Image: NIH NIAID/Flickr
Cells, they’re all different. Even two similar-looking cells that are supposed to work together in the same tissue might express completely different traits, and make different proteins. So how do you make left and right of it all?
Being able to quickly classify lots of cells quick and efficiently has been a difficult task, and previous methods have required looking at one cell at a time, according to a University of Washington press release. But a team of UW researchers have devised a method to quickly and cheaply determine subtle differences between the different types of cells in an organism. They have only tested it on worms, but it could one day be used for bigger things.
The researchers think, for example, that scientists could use their method to create an atlas “to define the molecular state of every cell throughout the life cycle of C. elegans,” they write in the paper published today in the journal Science. But, with scaling, other organisms — like humans — might come next. Understanding all of the cell types could help researchers better understand human development down to its most basic level, how the cells differentiate and how that differentiation changes over time. Importantly, it could also help scientists understand why this process sometimes goes wrong, and how we might be able to fix it.
Every cell has a transcriptome, or its own list of special messenger genetic material known as mRNA. The job of mRNA is to read the DNA, create a copy of the instructions, and bring the copy to the protein factory. If DNA is a roll of film, then the transcriptome is the sum of all of the negatives (the mRNA) for the photos the cell actually wants.
The new method is called sci-RNA-seq. The researchers put the cells into a small, rectangular matrix of compartments, each with special tags that attach to the RNA. After a few iterations of the process, each cell produces a unique set of tags that the researchers can use to tell them apart.

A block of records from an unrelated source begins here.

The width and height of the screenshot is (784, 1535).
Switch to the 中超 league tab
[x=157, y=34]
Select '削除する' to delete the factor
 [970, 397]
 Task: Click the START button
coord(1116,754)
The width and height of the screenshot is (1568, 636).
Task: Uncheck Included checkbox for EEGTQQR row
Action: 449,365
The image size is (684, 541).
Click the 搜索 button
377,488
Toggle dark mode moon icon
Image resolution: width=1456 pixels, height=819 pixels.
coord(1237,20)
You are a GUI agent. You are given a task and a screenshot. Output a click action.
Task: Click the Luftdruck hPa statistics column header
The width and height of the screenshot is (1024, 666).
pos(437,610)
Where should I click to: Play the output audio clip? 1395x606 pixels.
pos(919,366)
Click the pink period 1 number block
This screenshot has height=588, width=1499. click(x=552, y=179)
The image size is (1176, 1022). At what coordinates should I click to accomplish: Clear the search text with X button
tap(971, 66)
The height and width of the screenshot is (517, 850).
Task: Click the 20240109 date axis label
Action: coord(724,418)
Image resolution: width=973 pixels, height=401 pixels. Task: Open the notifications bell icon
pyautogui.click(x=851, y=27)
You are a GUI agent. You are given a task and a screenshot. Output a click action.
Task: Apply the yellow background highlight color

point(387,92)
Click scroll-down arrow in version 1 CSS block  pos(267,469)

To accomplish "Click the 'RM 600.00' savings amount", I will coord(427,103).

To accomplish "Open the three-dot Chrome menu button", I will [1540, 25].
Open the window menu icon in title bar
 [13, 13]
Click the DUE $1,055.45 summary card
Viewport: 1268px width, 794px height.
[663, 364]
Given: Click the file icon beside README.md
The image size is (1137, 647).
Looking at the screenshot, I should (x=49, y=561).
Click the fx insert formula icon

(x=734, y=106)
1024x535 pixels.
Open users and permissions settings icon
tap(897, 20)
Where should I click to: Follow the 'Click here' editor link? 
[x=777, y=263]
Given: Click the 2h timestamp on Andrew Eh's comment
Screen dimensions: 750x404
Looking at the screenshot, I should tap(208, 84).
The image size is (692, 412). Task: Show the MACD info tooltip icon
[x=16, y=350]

Once the researchers felt they could confidently sort human and mouse cells, they moved on to the popular C. elegans worm, which has smaller cells and less mRNA than humans. After sequencing around a thousand cells, they found 27 cell types, and could drill down to even finer levels of classifications, based on what the mRNA was doing. They found 40 categories of brain cells, for example.
The method itself, as of today, only sequences around 40,000 cells simultaneously. But the researchers hope to one day move to “more than 10 million cells per experiment,” and maybe one day could make an enormous atlas of the bounty of human cells.
One researcher not involved with the study, David M. Miller from Vanderbilt University, told the NY Times that the new method could speed up the process and lower the cost substantially. But there are limitations and a lot of remaining work. As the New York Times reports, the researchers couldn’t find some of the previously documented C. elegans brain cell types. And obviously, with their 37 trillion cells, humans are certainly a bigger challenge than a dinky worm.
As far as bragworthy tomes for your personal library, an encyclopedia of all of the human cells would certainly take the title of “best.” Or certainly, uh, most specific.